Mercredi le 19 novembre, 2003 |
Mais non ! Je ne vous parlerai pas de cette petite grève de tatas qui tombe sur les nerfs des montréalais. On connaît les goinfres dans cette chicane et on leur dit tous en chœur : allez vous faire... voir ailleurs (pour demeurer très poli...)!
Non, je voudrais vous entretenir d’une patente géniale que la Société des Transports de Montréal avait mise sur pied. Une patente géniale que quelqu’un, quelque part, a saboté comme ça, pour justifier son salaire. Je parle ici du système d’information téléphonique sur les horaires des autobus. Ya sûrement un monsieur Ducon qui travaille à la STM. Je vous explique brièvement sa bavure . . .
Facile que c’était ! Un numéro de téléphone spécifique à chaque arrêt d’autobus dans la ville. CHAQUE ARRËT ! On signalait le numéro et une voix automatisée nous dévoilait le temps précis des trois prochains passages de l’autobus, genre : « Le premier à 10h 21, le second à 10h 36 et le troisième à 10h 51 ». Tout ça, je le répète, pour chacun des arrêts ! Suffisait de noter le numéro de téléphone inscrit sur le panneau de l’arrêt et le tour était joué !
Ce petit système se voulait impressionnant d’efficacité. Il a donc fallu que le célèbre Ducon vienne brouiller les choses. Vous appelez maintenant le numéro de VOTRE arrêt et la voix automatisée vous susurre à l’oreille : « Bonjour et bienvenue à Autobus. Désormais, pour les horaires d’autobus, veuillez appeler a-u-t-o-b-u-s ou le 288-6287 ».

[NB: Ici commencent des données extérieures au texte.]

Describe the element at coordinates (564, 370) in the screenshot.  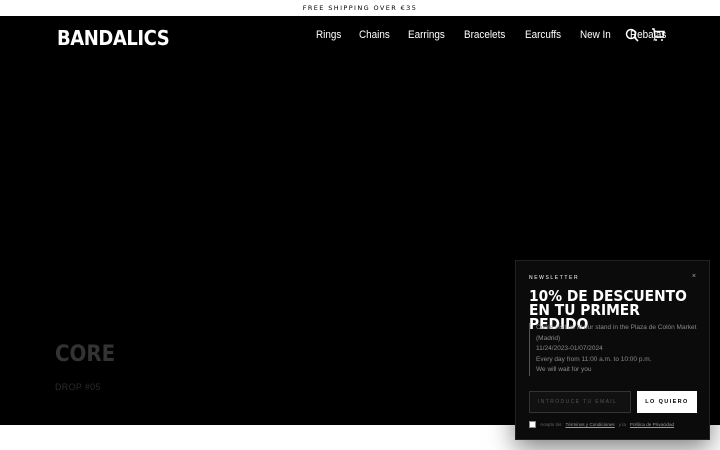
I see `newsletter-body-line: We will wait for you` at that location.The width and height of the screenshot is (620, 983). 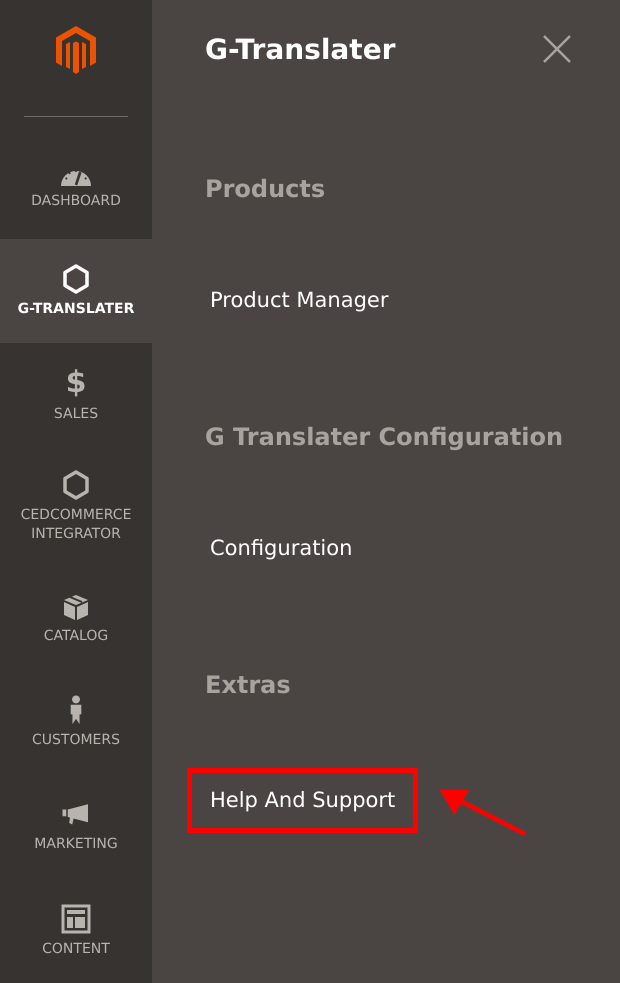 I want to click on nav-item: CONTENT, so click(x=76, y=930).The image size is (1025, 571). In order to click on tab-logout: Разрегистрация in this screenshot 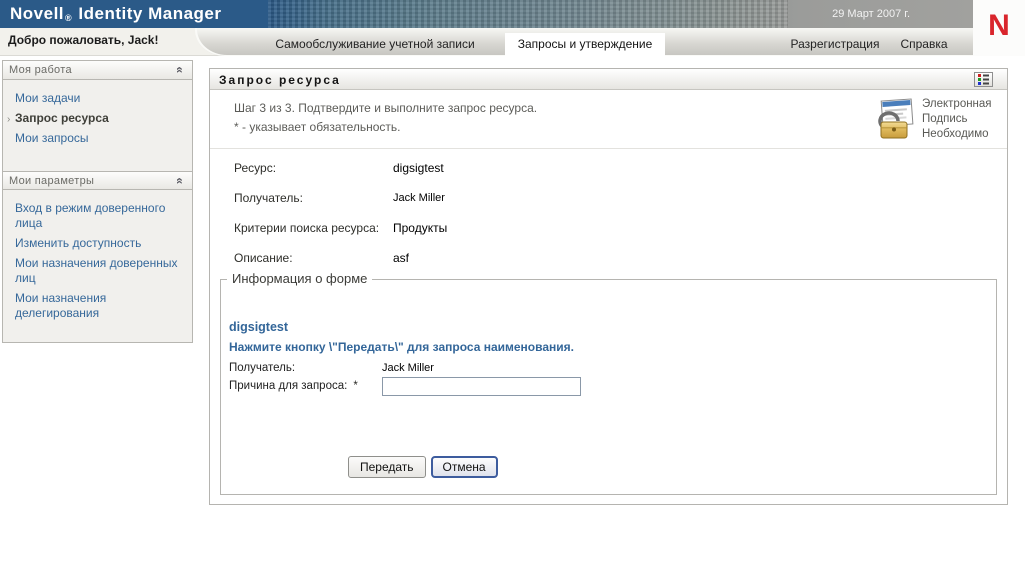, I will do `click(835, 42)`. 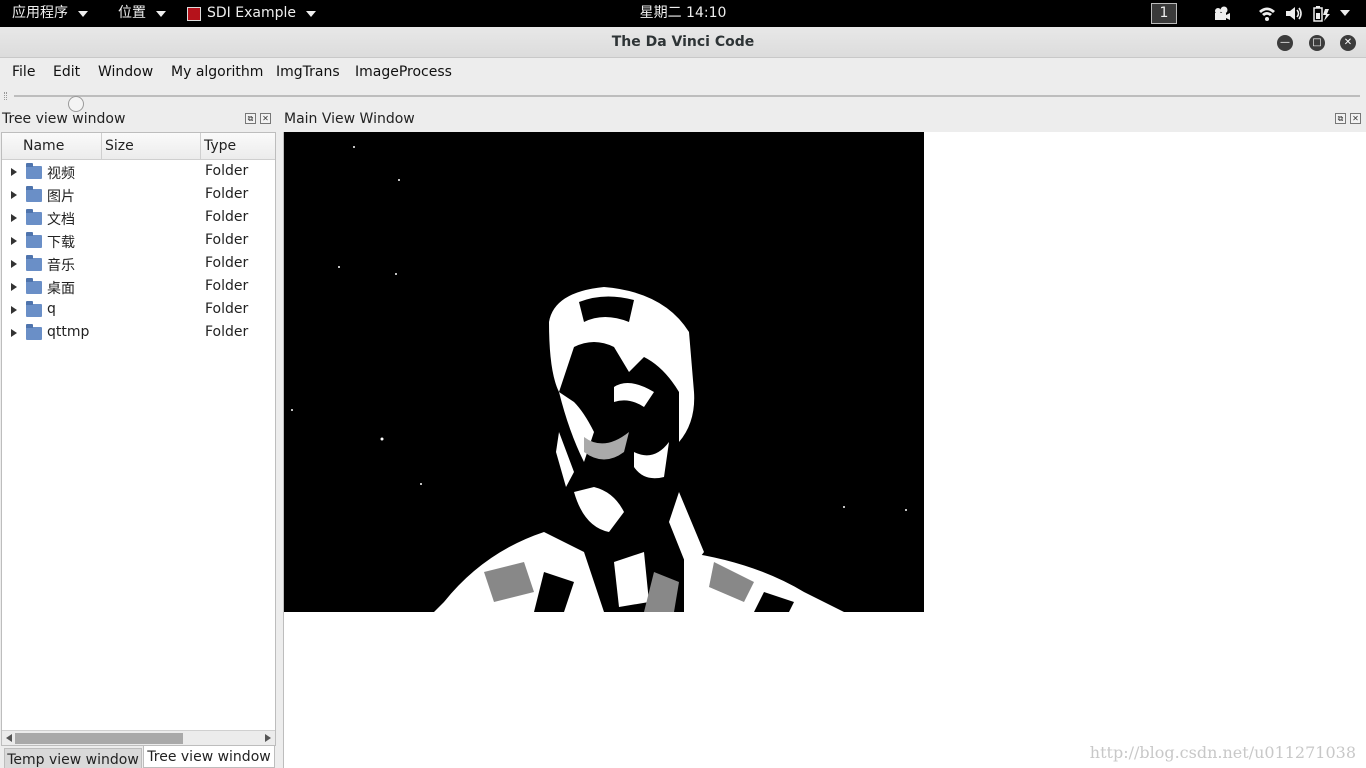 I want to click on watermark: http://blog.csdn.net/u011271038, so click(x=1222, y=752).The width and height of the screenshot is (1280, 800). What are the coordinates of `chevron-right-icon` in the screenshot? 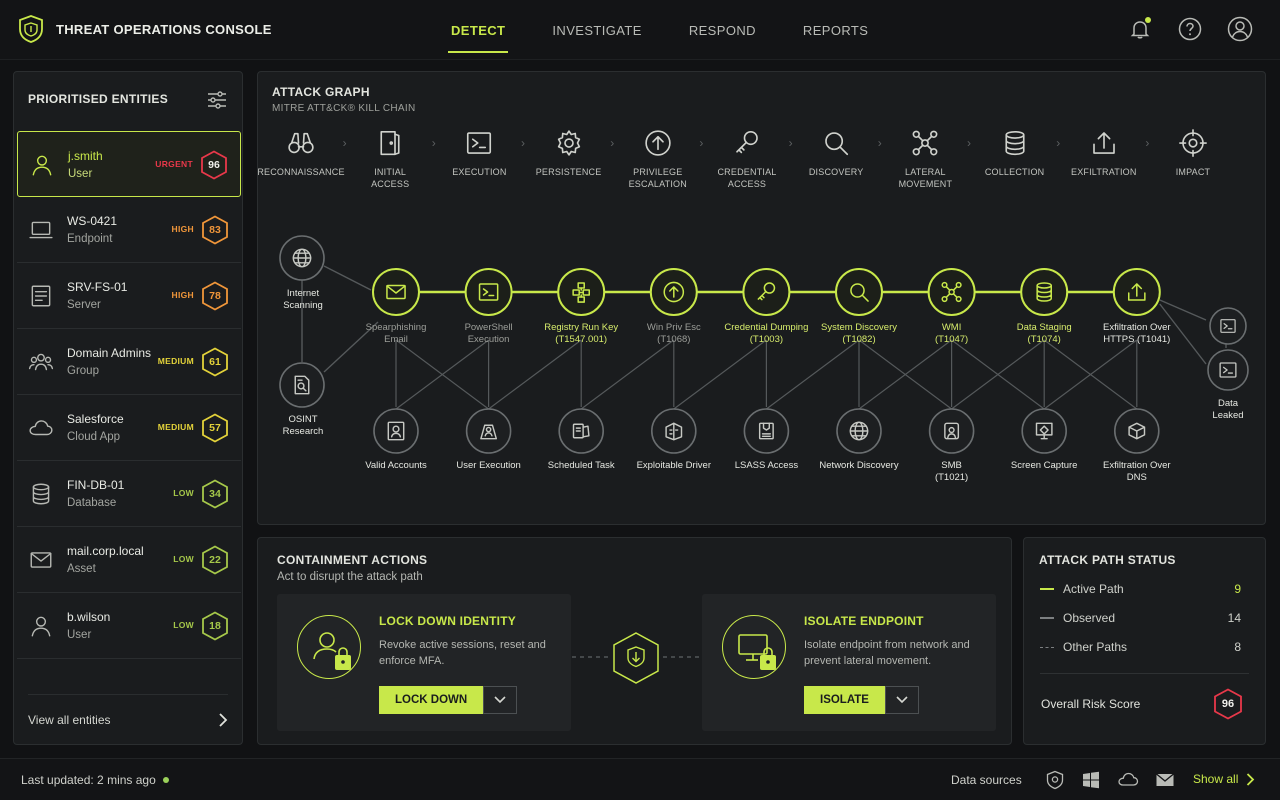 It's located at (1251, 779).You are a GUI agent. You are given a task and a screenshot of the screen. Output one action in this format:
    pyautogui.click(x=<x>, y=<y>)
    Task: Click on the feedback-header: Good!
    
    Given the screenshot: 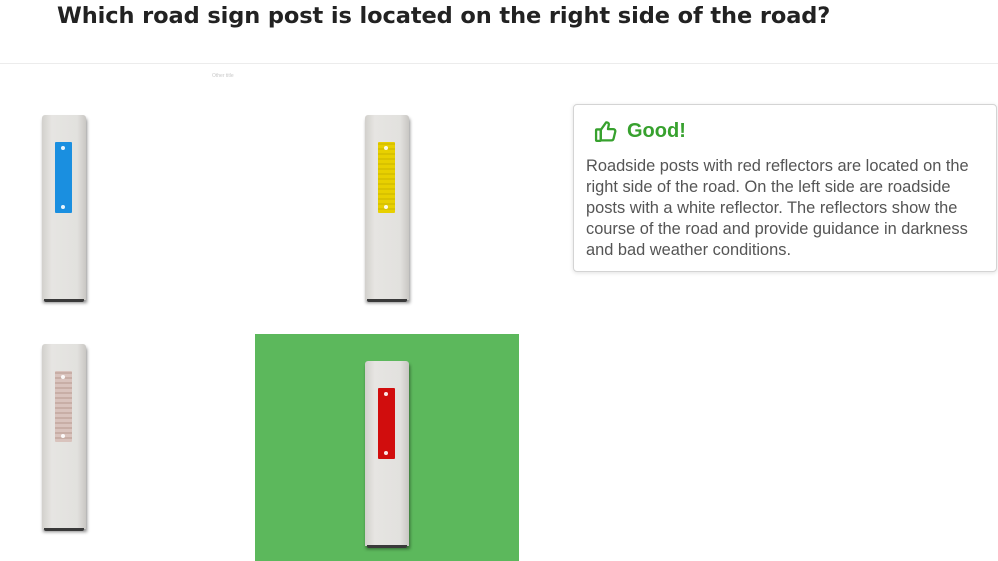 What is the action you would take?
    pyautogui.click(x=640, y=132)
    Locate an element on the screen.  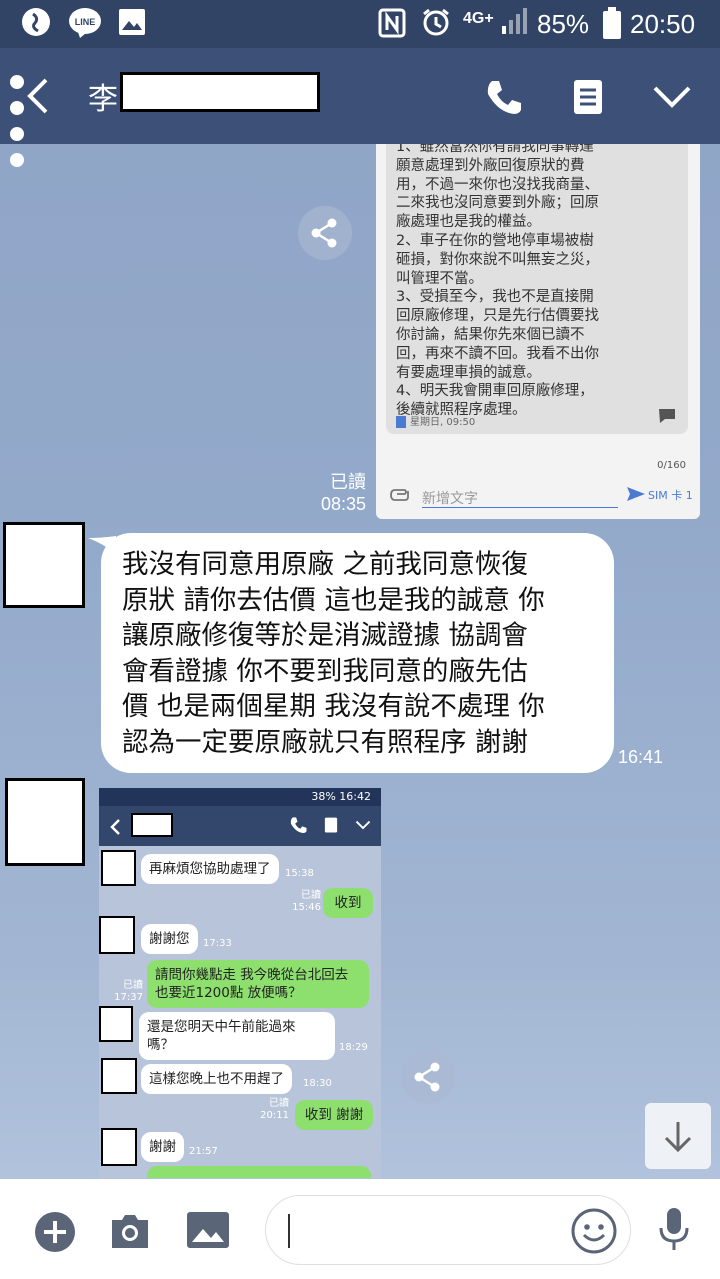
inner-message: 再麻煩您協助處理了 is located at coordinates (210, 869).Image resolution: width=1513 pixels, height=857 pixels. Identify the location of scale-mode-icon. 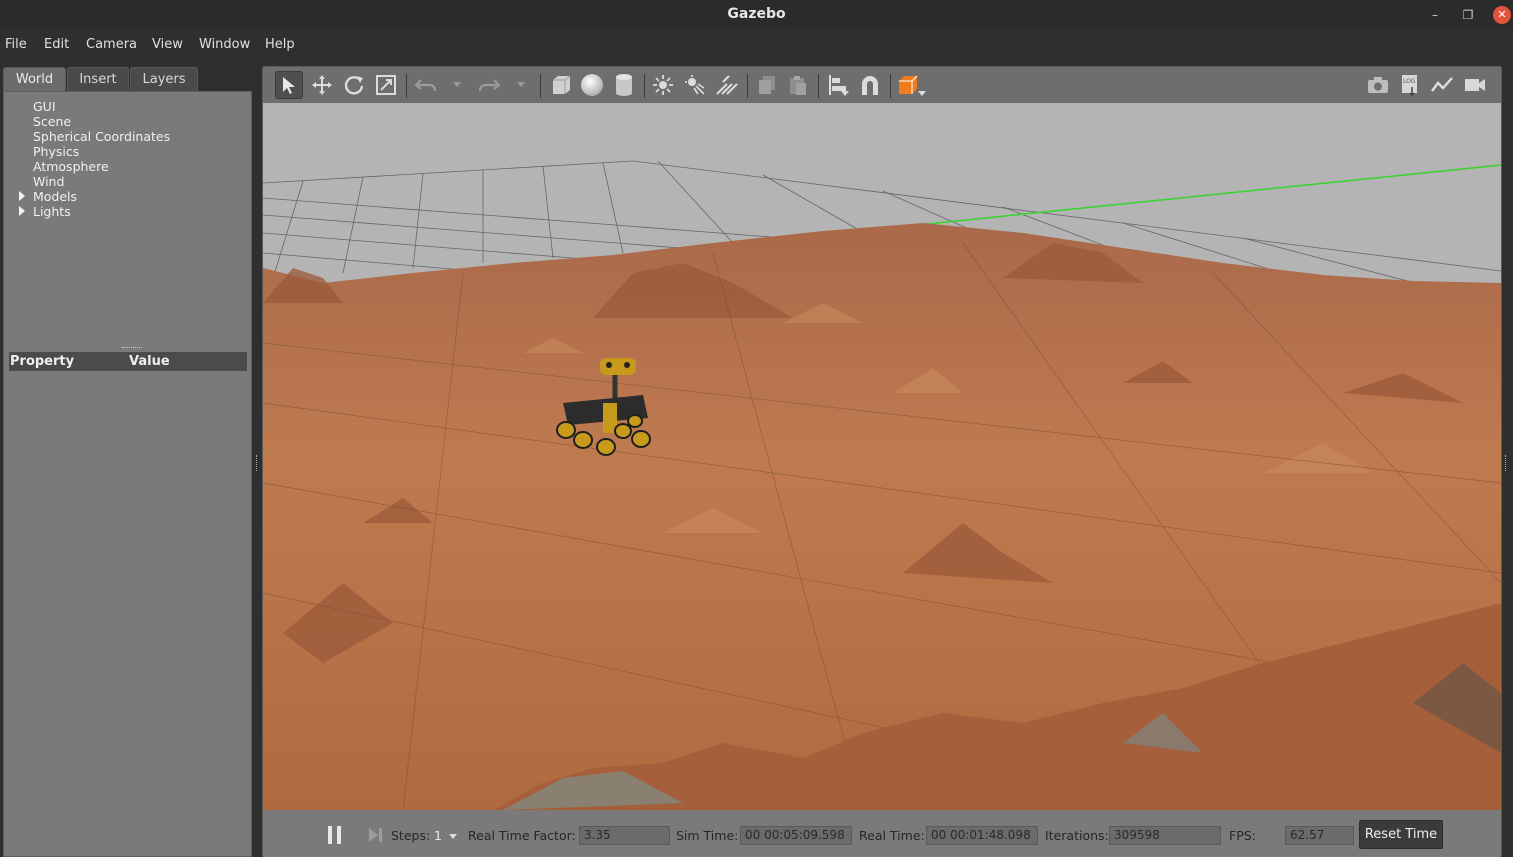
(386, 85).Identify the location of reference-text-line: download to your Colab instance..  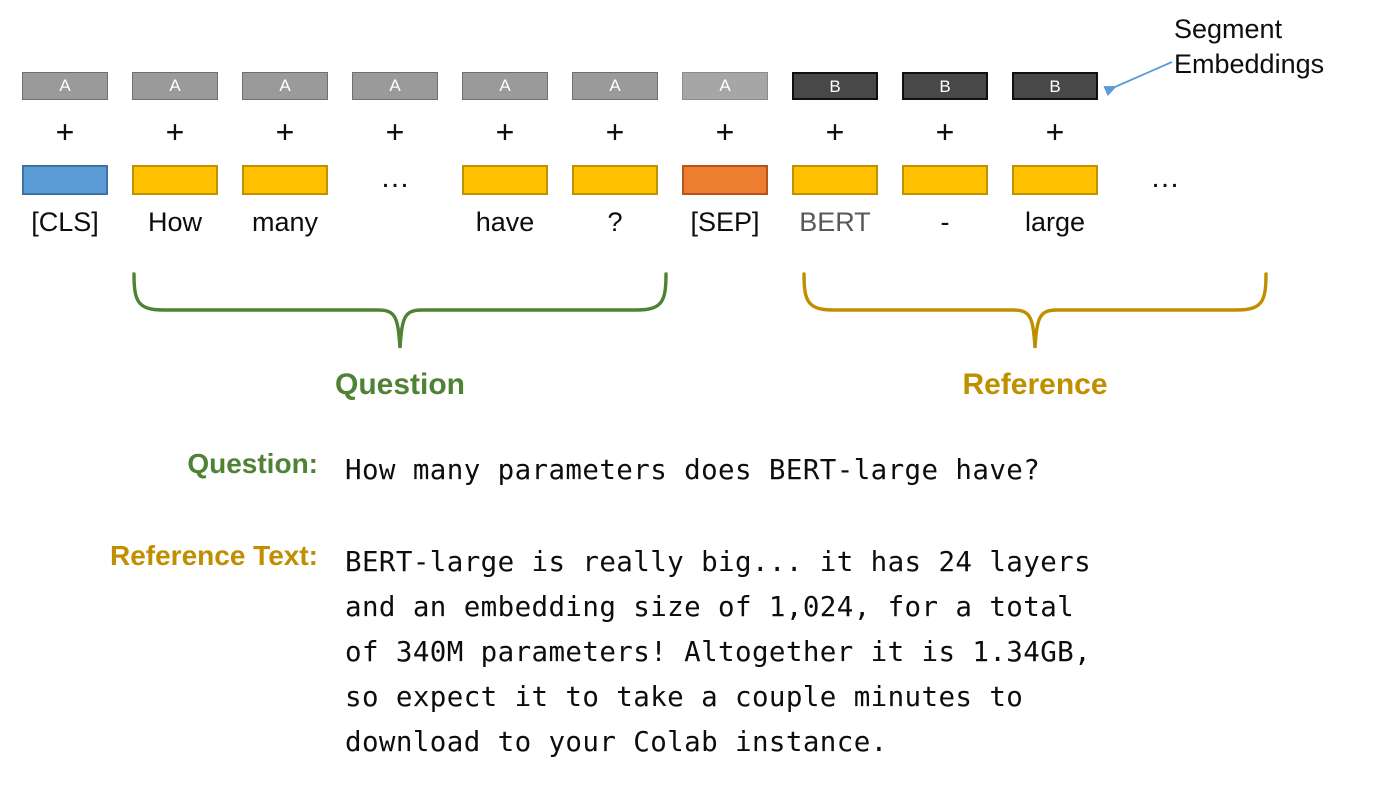
(616, 742).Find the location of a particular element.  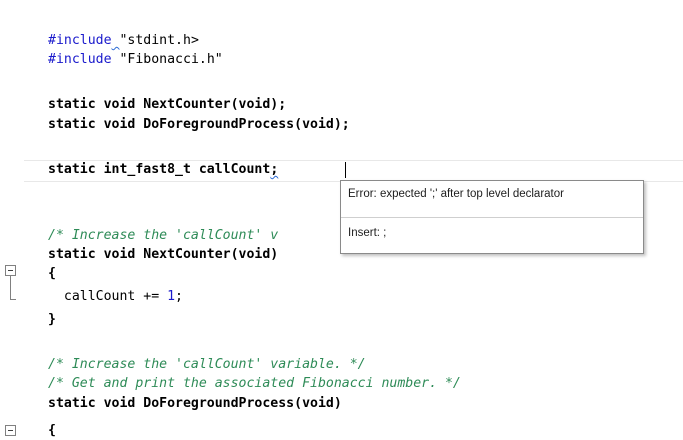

Vous signalez donc le nouveau numéro et la même maudite voix vous offre quelques choix. Vous optez pour le 1 (horaires d’autobus) et la voix suave vous déclare sans rire : « Veuillez entrer le code de 5 chiffres de l’arrêt (que vous ne connaissez pas) ou L’ANCIEN NUMÉRO DE TÉLÉPHONE DE CET ARRÊT ».
Ya des coups de pied au cul qui se perdent mes amis . . .
Deux petites histoires en réserve très bientôt.